#### Data for analysis ####

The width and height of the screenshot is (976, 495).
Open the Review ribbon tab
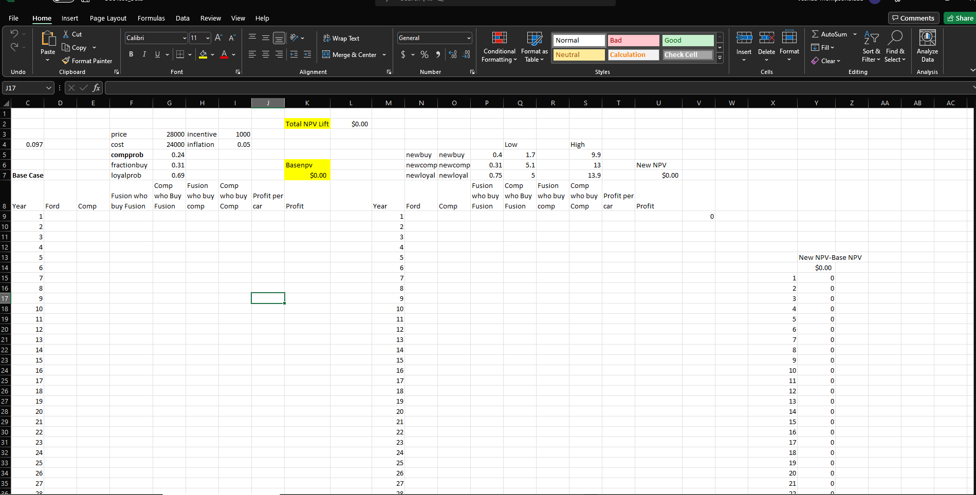(211, 18)
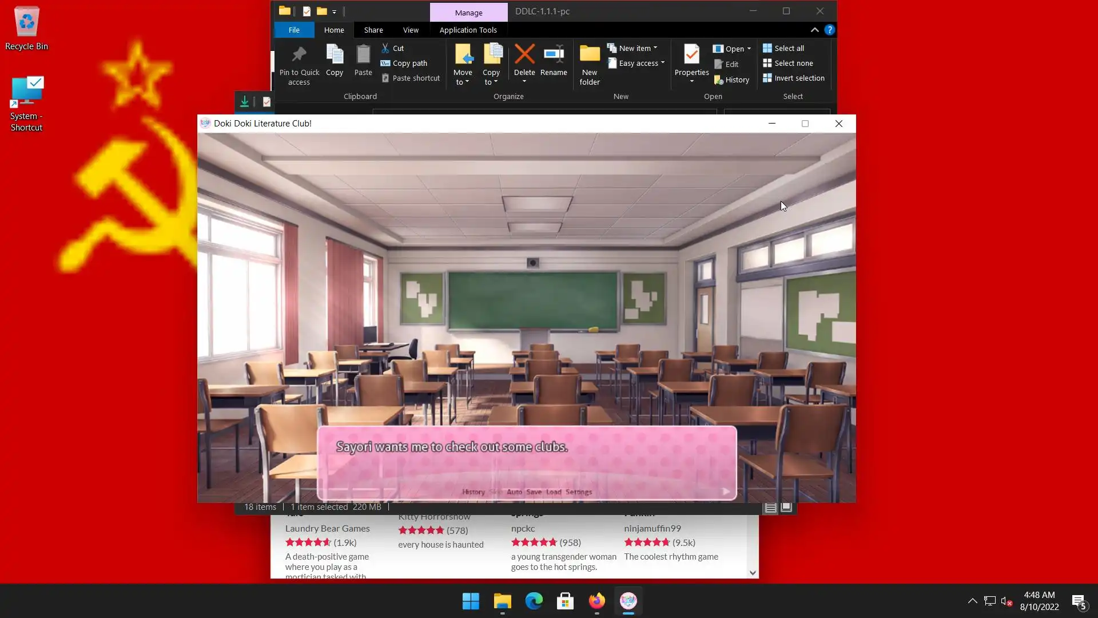Screen dimensions: 1098x618
Task: Click Pin to Quick access icon
Action: (299, 55)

####

The answer must be a word-for-word copy of all the entries, containing no pictures.

The width and height of the screenshot is (976, 495).
Open the Review ribbon tab
(211, 18)
Screen dimensions: 1098x618
Task: Click Pin to Quick access icon
Action: (299, 55)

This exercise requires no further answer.